I think that the worst form of teacher harassment is when a teacher makes sexual advances toward a student. This happened to my cousin, and she learned to distrust all teachers after that.

She had a male teacher who had taken a liking to her. He once asked her to stay behind after class, saying that he had to talk to her about something. Then, he stroked her hair and tried to get her to come to his house after school.

When she refused, he became very cold. He started giving her lower grades, and when she asked him about it, he told her that it was because she thought she was too good for him, and he wanted to humble her.

She told the principal, who could plainly see by looking at her well written paper and the unfair grade on top of it that something was not right. The teacher got fired, because the principal just could not take the chance that he might do this again.

honeybees
Post 4

I think there is more pressure on teachers today than there ever has been before. A lot of kids just don't seem to have the same respect for teachers as we did when we were growing up.

Of course not all of the blame can be put on the students, as there have been many news reports of teachers and breaking the law as well.

Most schools now have a full time security person there all the time. This can be for the protection of everybody - students and staff members.

Even though some kids can be disrespectful and hard to handle, I think it would be hard to prove cases of a teacher being harassed by a student.

There would need to be witnesses and a lot of documentation to make a clear case.

golf07
Post 3

There are many ways people are affected by harassment at school. I have a friend who is a young teacher and she has felt harassed from other teachers.

Because there have been so many cuts in teacher positions, there are not very many open positions. When there is one, there are hundreds of qualified applicants who could step in and fill that one position.

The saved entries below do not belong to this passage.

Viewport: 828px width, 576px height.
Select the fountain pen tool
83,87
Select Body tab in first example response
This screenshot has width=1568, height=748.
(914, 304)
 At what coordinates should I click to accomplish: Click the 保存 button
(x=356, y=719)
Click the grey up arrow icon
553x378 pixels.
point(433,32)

My friend was hired right out of college and the students really love her. She has found some of the other teachers to be jealous of her and upset that some of their other teacher friends were not hired for her position.

Sadly there can be harassment between teachers just like there is between students and teachers.

LisaLou
Post 2

@Mykol - Yes, teachers do have a tough job of it today. Sometimes I am surprised at the number of young people who are interested in the field of education, but I am sure thankful they are.

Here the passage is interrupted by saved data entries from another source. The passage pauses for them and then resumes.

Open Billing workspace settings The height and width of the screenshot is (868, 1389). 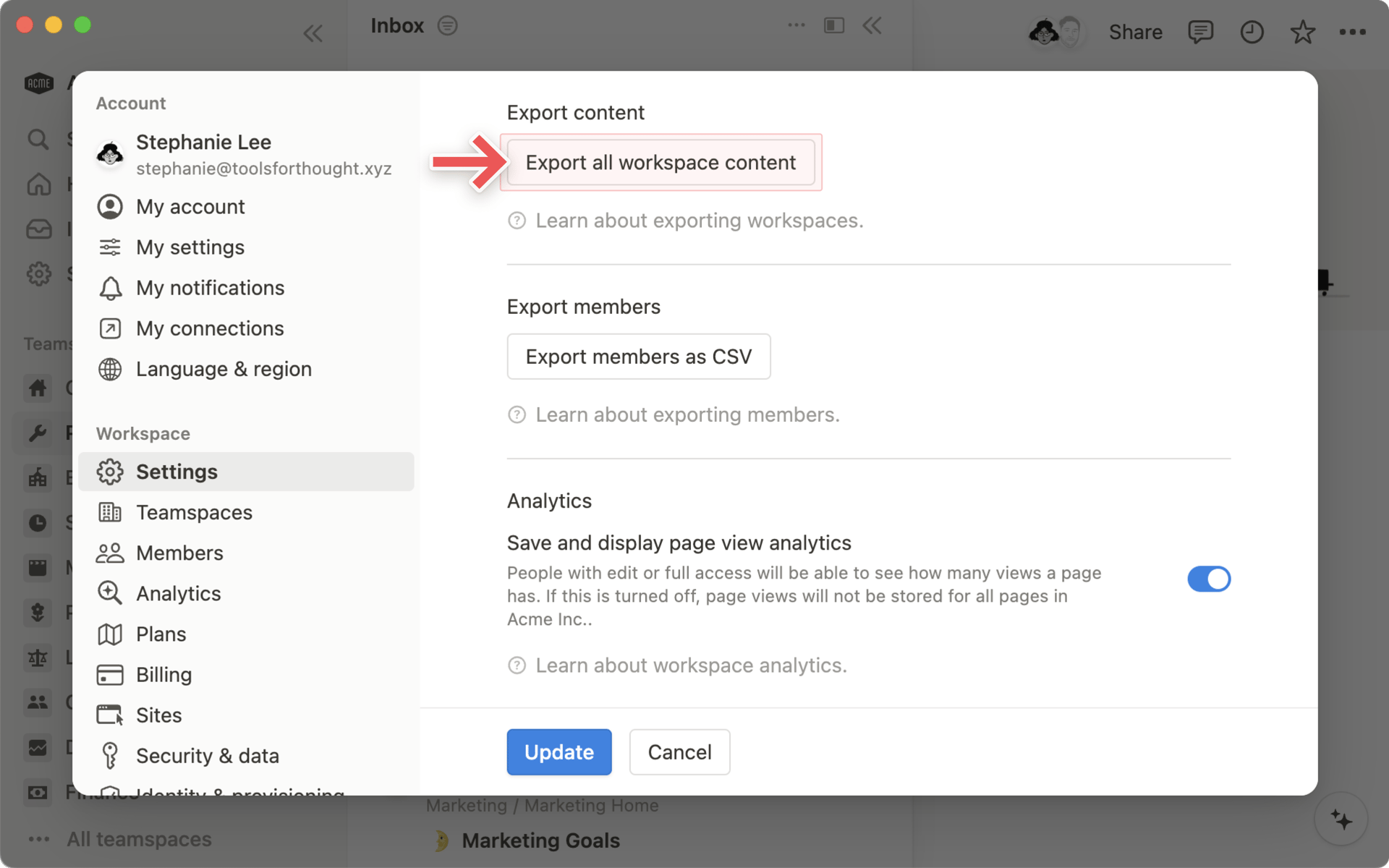[163, 674]
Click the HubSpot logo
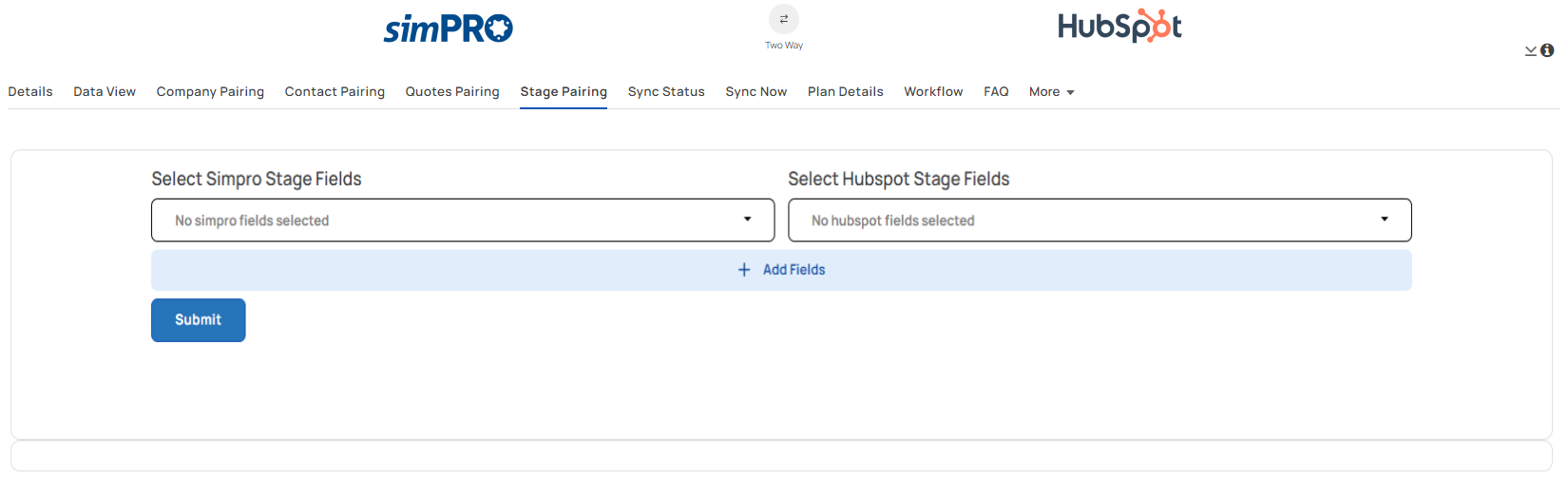The width and height of the screenshot is (1568, 495). 1119,27
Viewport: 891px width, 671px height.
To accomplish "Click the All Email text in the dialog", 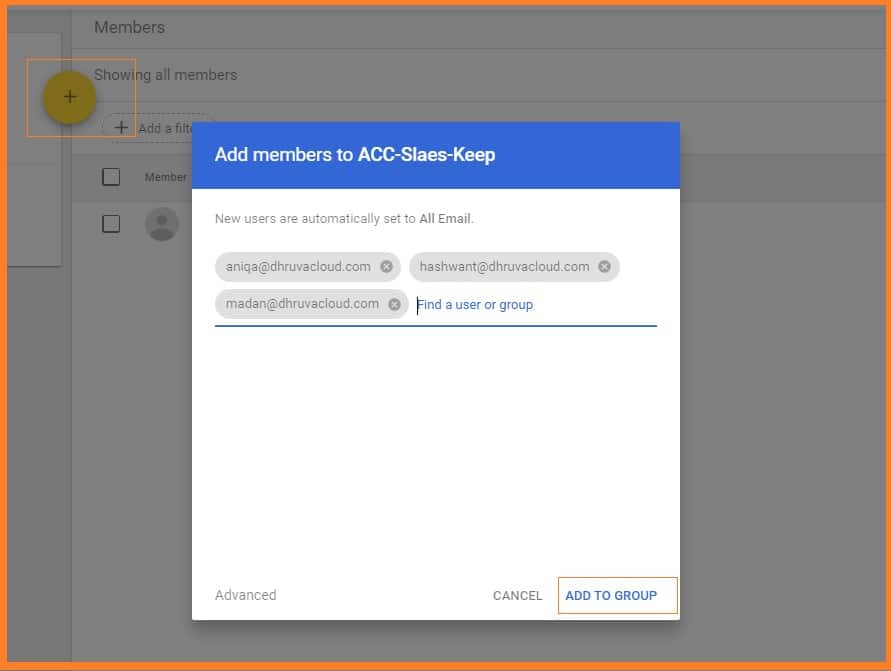I will coord(446,218).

Many of us have had school teachers that were a strong influence on our lives. They have a lot of potential to influence our lives either positively or negatively.

It is just as heartbreaking to hear of those teachers who abuse this, as it is encouraging when you hear about those who truly make a difference.

I wonder if the training the teachers receive in college focuses on the subject of harassment and how to deal with it?

Hopefully our teachers are graduating from college with some kind of education on how to handle situations of harassment from students and/or parents.

Mykol
Post 1

Teacher harassment takes on a lot of different forms and is certainly something we seem to hear about in the news a lot.

There is an increase in harassment in schools overall which includes teachers and students.

The daughter of one of my good friends teaches at a junior high school. She seems to have more problems with some of the parents than the students.

When they misbehaved for a substitute teacher the whole class had consequences from that. One of the parents met with her and harassed her and made threatening comments.

It was just the two of them, but she documented everything that was said. Come to find out this parent had demonstrated similar behavior with other teachers.

I think teachers have a hard job, and most of them don't get nearly the credit they deserve.